Description of the task: Say the number of lines holding the word "text" in the data, and leave out everything else.
--- START ---
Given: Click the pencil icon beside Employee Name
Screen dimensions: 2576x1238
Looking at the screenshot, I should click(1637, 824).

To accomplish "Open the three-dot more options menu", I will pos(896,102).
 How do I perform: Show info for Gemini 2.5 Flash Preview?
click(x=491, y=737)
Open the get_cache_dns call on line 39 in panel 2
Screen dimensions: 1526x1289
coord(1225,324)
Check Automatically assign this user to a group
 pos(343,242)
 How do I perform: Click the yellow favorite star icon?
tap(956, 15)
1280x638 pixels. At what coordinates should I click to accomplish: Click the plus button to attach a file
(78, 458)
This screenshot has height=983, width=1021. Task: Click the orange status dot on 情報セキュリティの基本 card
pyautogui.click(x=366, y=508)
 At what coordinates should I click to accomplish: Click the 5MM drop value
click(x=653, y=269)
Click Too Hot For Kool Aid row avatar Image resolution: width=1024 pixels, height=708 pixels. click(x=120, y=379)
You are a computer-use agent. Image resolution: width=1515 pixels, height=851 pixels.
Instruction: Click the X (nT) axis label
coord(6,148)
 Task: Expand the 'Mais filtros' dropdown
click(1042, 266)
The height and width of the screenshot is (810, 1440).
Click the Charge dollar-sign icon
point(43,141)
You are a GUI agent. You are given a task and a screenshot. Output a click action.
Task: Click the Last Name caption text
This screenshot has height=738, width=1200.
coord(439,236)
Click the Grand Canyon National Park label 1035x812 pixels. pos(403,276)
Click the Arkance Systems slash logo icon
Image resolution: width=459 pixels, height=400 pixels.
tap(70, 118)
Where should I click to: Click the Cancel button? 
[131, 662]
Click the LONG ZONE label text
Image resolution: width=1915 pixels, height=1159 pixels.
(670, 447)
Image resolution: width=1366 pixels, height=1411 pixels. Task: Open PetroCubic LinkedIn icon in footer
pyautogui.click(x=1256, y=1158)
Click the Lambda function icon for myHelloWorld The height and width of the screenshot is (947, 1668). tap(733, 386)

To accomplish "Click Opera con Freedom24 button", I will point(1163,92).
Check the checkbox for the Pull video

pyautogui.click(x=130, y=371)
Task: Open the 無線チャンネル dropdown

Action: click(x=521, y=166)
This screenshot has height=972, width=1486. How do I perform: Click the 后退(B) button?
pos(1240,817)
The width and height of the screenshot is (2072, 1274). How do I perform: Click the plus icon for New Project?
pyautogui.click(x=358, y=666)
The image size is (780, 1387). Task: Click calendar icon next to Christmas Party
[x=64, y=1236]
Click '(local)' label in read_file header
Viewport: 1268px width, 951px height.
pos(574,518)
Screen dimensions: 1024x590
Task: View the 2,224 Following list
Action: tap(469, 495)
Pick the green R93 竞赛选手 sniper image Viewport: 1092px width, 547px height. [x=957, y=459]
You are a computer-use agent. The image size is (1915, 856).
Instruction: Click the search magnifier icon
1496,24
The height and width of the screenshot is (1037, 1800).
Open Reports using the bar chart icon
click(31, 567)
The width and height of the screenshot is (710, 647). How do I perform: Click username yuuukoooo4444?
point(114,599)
--- END ---
Solution to this exercise: 2